### What is being asked
All of the data must be written out verbatim, with pictures excluded.

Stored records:
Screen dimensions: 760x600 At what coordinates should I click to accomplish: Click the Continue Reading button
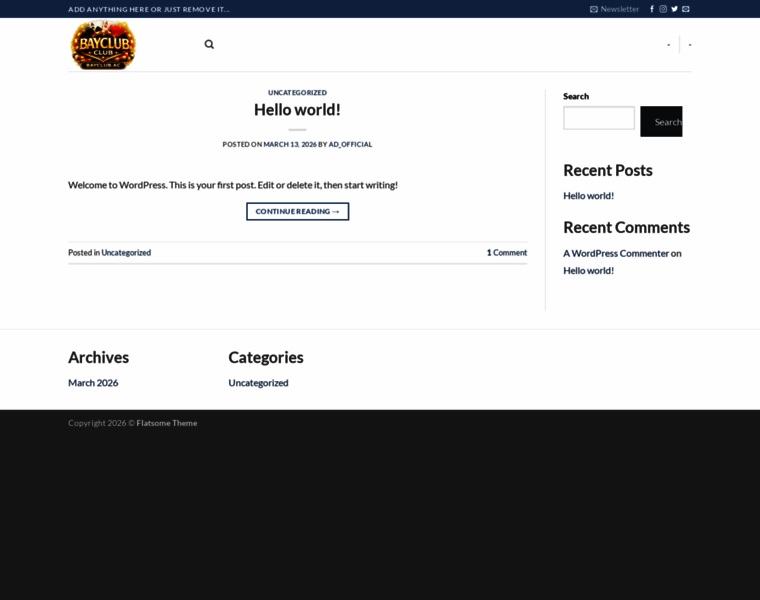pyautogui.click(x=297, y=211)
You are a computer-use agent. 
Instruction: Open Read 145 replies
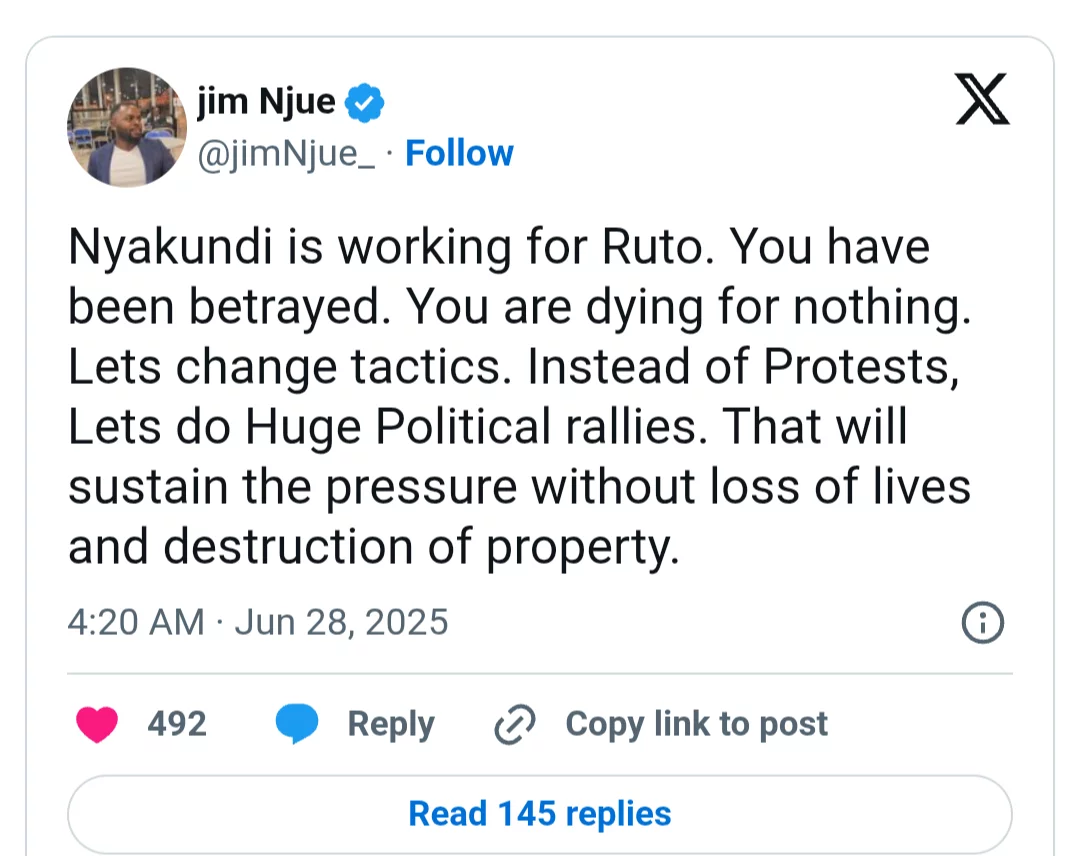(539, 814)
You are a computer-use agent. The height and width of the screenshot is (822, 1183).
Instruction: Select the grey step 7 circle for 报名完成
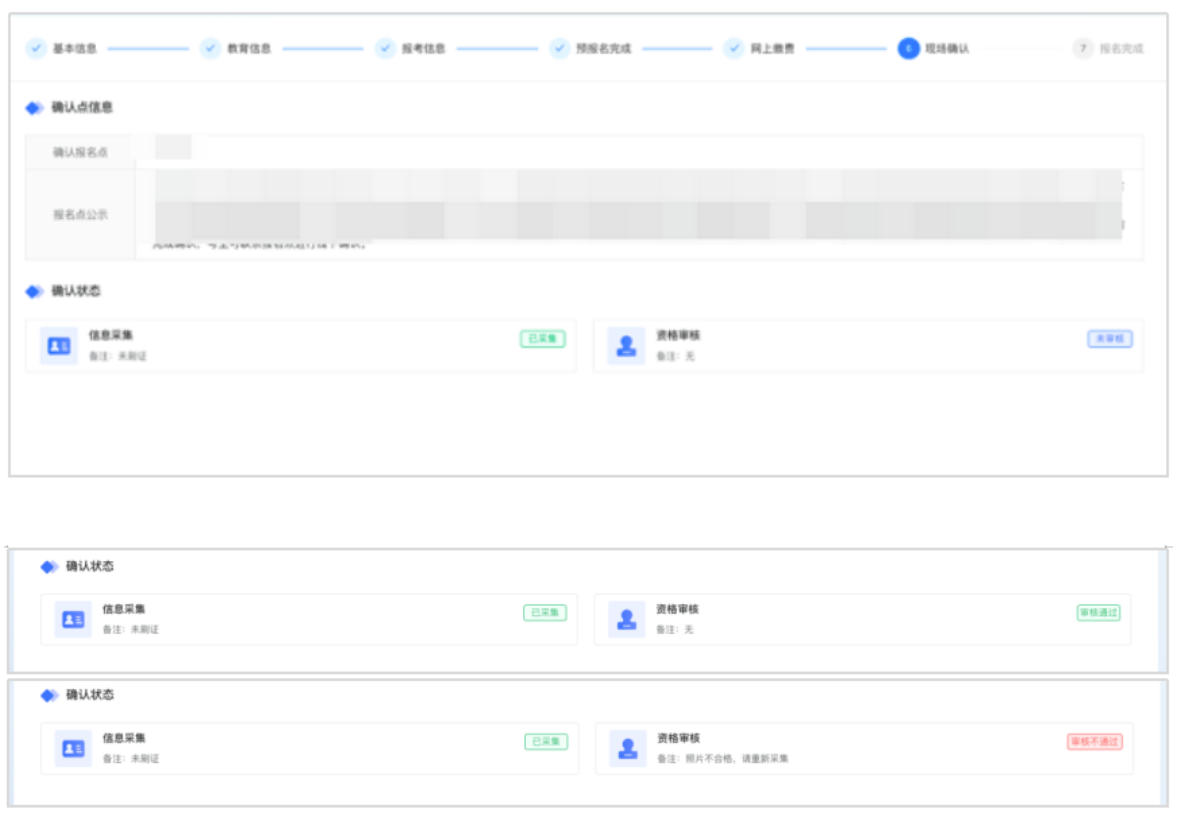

### Result of the task
Screen dimensions: 760x600 At what coordinates should I click to accomplish: Click the Continue Reading button
pyautogui.click(x=297, y=211)
You are a computer-use agent. 
Instruction: Open Read 145 replies
(539, 814)
You are a computer-use agent. The height and width of the screenshot is (822, 1183).
Instruction: Select the grey step 7 circle for 报名完成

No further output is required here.